Tra il 2020 e il 2021 il valore aggiunto prodotto dalle province è aumentato del 22,7 per cento nel Mezzogiorno, del 22 nel Nord-ovest, del 20, nel Nord-est e del 19 nel Centro dopo il calo registrato nel 2020 del 10,5% al Sud, dell’8,9% nel Nord-ovest, al 9,5% nel Nord-est e al 14,4% nel Centro.
A diffondere i dati principali sulla produttività di aziende italiane e multinazionali è l’Istat che fotografa così gli anni della pandemia, tra i più complessi della storia recente dell’economia nazionale.
La crescita del valore aggiunto coinvolge tutte le regioni sia considerando le unità locali che operano nell’industria sia quelle che operano nei servizi. Particolarmente significativo è il dato relativo all’industria con il valore più elevato registrato in Basilicata (+59,4 per cento) e quello più contenuto nella Provincia Autonoma di Bolzano (+18,5).
«Il riferimento alle unità locali, quindi alle specificità strutturali ed economiche delle singole sedi in cui le imprese operano sul territorio italiano – spiega l’Istat – è realizzato per consentire analisi economiche puntuali a livello territoriale». Dai risultati emerge anche la forza trainante della provincia di Bari, seconda al Sud con 12 miliardi di euro di valore aggiunto (diciannovesima a livello nazionale). Fa meglio solo Napoli (con 26 miliardi di euro nel 2021) al quarto posto nella graduatoria nazionale dopo Torino (38 miliardi di euro). Si distinguono anche le unità locali della provincia di Potenza per i livelli di produttività più elevati del Mezzogiorno (47 mila euro per addetto), seguite da quelle di Chieti (44 mila euro per addetto) e da un’altra provincia abruzzese, Teramo (42 mila euro). Queste tre provincie del Sud nella graduatoria nazionale si collocano al 49°, al 58° e al 63° posto, confermando un importante squilibrio territoriale tra i territori del Centro Nord e quelli del Sud.
Una caratteristica che emerge anche osservando la distribuzione territoriale delle aziende: nel Centro-Nord Italia sono localizzate il 71,5% delle unità locali delle imprese dell’industria e dei servizi che impiegano il 76,3% degli addetti e il 77,4% dei dipendenti.

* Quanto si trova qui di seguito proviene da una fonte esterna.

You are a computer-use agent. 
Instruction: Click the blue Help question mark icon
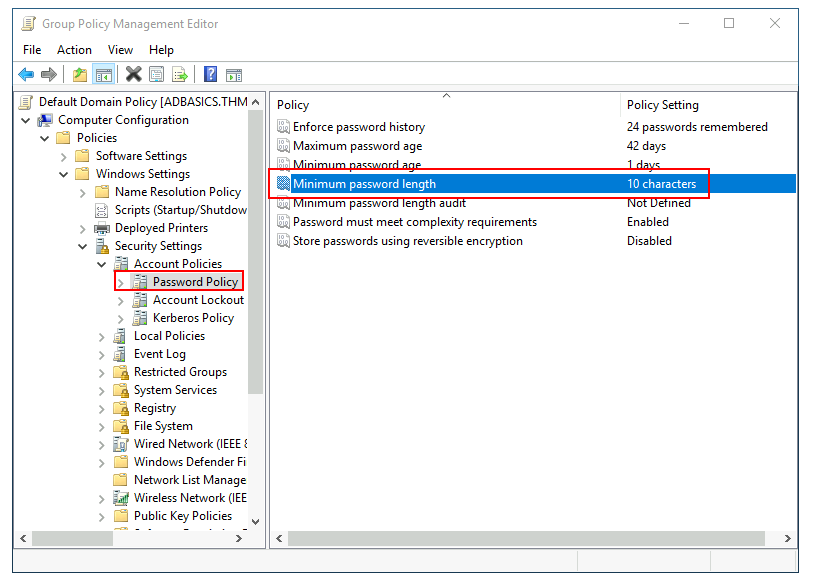click(x=211, y=74)

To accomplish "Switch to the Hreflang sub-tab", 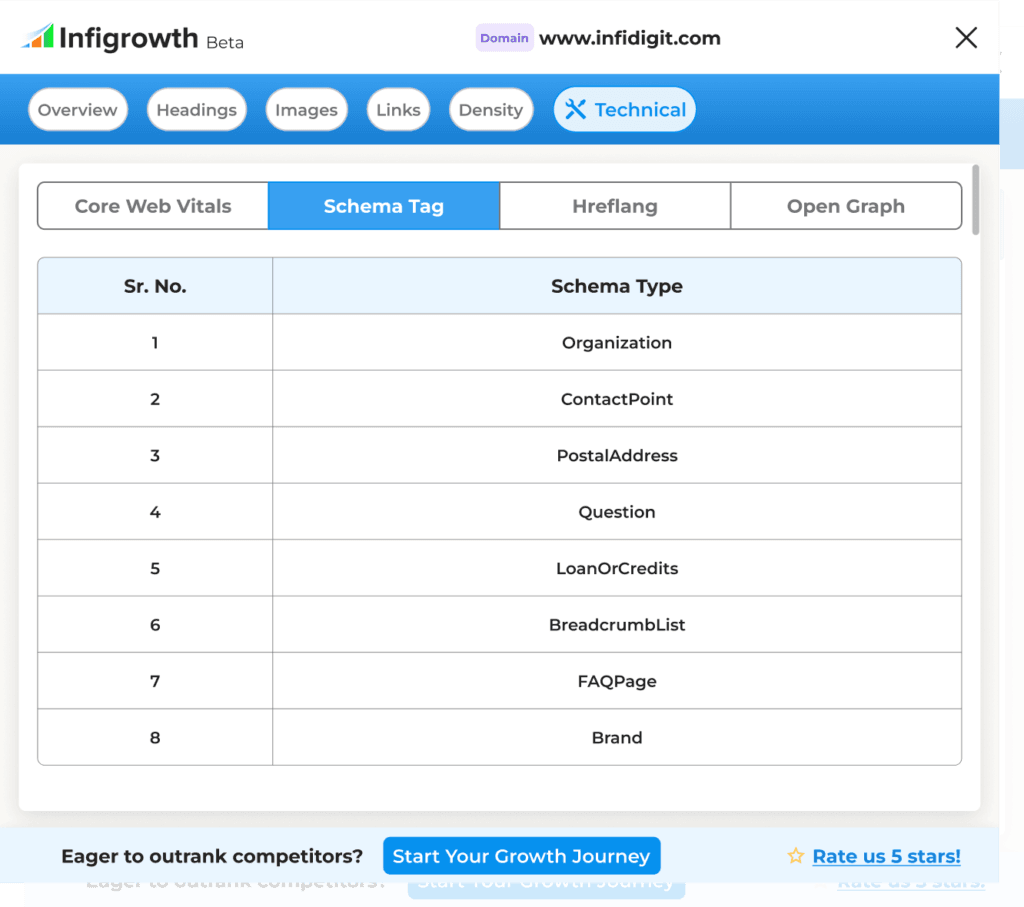I will click(615, 206).
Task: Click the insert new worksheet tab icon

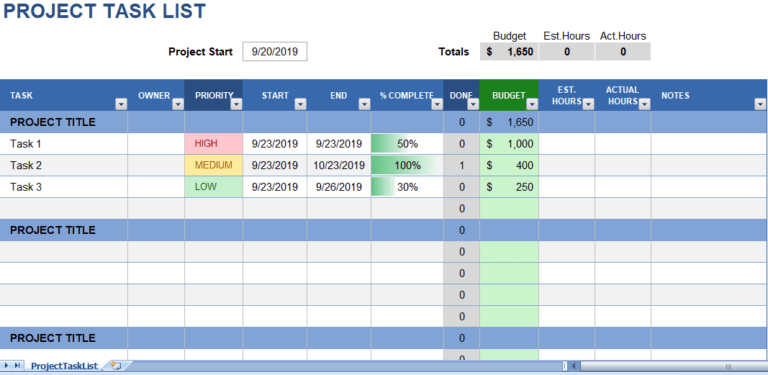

Complessivamente, si evince sempre dai dati diffusi dall’Istat, contribuiscono alla produzione dell’83,1% del valore aggiunto nazionale con uno scarto di 20 mila euro per addetto in termini di produttività: nel Centro-Nord il rapporto tra valore aggiunto e addetti è pari in media a 57 mila euro, nei territori del Mezzogiorno il rapporto scende a 37 mila euro. Una mappa che è quasi sovrapponibile a quella relativa alla presenza delle multinazionali in Italia.
L’apporto di quelle estere alle economie regionali è molto forte in Lombardia (28,9% del fatturato e 24,4% del valore aggiunto, con il solo 2% delle unità locali), nel Lazio (24,3% e 22,9%, con l’1% delle unità locali) e in Liguria (21,9% e 14%, con l’1,1% delle unità locali). Contenuto è invece il loro ruolo nel Mezzogiorno. Le quote di fatturato e valore aggiunto prodotto sul totale dell’economia regionale sono più basse in Calabria (6% e 7,7%), in Sicilia (7,3% e 12,7%) e in Sardegna (8,8% e 9,6%). Dal 2021 si differenzia rispetto al Mezzogiorno, la Basilicata dove la quota di fatturato prodotta dalle unità locali di imprese appartenenti a gruppi multinazionali estere è pari al 21% (5,5% nel 2021) del totale regionale e la quota di valore aggiunto pari al 18,2% (9% nel 2020), questo a seguito di cambiamenti negli assetti proprietari e, quindi, nella nazionalità dei gruppi.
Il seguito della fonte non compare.